Corporate avoidance of taxes is another matter because some companies do exploit both the difficulty for the revenue authorities of keeping track of internal transactions which cross national borders and the increasing competition between countries to attract investment. There has been a bit of a race downwards in corporation tax rates over the past decade or so - good if it boosts investment in total, but not so good if it simply deprives one country of investment and relocates it in another. This is a problem that member governments of the OECD are trying to tackle collectively.

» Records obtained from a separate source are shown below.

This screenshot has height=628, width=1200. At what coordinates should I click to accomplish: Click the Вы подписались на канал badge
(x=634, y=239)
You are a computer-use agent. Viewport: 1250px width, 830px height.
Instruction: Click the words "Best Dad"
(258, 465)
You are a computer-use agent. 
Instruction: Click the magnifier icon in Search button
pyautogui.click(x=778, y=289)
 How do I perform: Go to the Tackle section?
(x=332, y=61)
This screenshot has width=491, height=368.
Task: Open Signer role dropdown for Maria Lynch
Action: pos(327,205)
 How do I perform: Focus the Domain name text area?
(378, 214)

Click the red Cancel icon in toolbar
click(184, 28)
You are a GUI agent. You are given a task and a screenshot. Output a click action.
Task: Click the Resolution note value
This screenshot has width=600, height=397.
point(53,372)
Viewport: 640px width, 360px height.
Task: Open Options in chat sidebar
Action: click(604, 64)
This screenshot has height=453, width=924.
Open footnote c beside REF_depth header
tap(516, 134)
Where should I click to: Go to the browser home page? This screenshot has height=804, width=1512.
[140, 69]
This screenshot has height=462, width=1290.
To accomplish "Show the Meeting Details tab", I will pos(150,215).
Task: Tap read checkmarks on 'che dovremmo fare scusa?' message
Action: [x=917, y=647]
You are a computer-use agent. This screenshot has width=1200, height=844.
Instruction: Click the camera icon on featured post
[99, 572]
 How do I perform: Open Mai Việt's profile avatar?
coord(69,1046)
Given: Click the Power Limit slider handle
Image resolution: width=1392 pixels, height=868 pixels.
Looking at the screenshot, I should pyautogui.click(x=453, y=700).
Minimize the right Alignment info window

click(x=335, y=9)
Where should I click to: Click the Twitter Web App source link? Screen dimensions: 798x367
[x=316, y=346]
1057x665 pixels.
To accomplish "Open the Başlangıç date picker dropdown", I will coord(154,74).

As for a consumption tax on status goods, this would have an economic downside. It would reduce sales of luxury goods, some of which are made in Britain - Rolls-Royce cars, Vivienne Westwood dresses, Mulberry bags. Given that the economic harm from conspicuous consumption affects only the wealthy, a cost-benefit analysis might show the envy-adjusted national interest, giving a higher weight to the masses than to fat cats and other rich people, would be maximised by simply letting those who want to chase status get on with it - as long as they pay their fair share of the other taxes.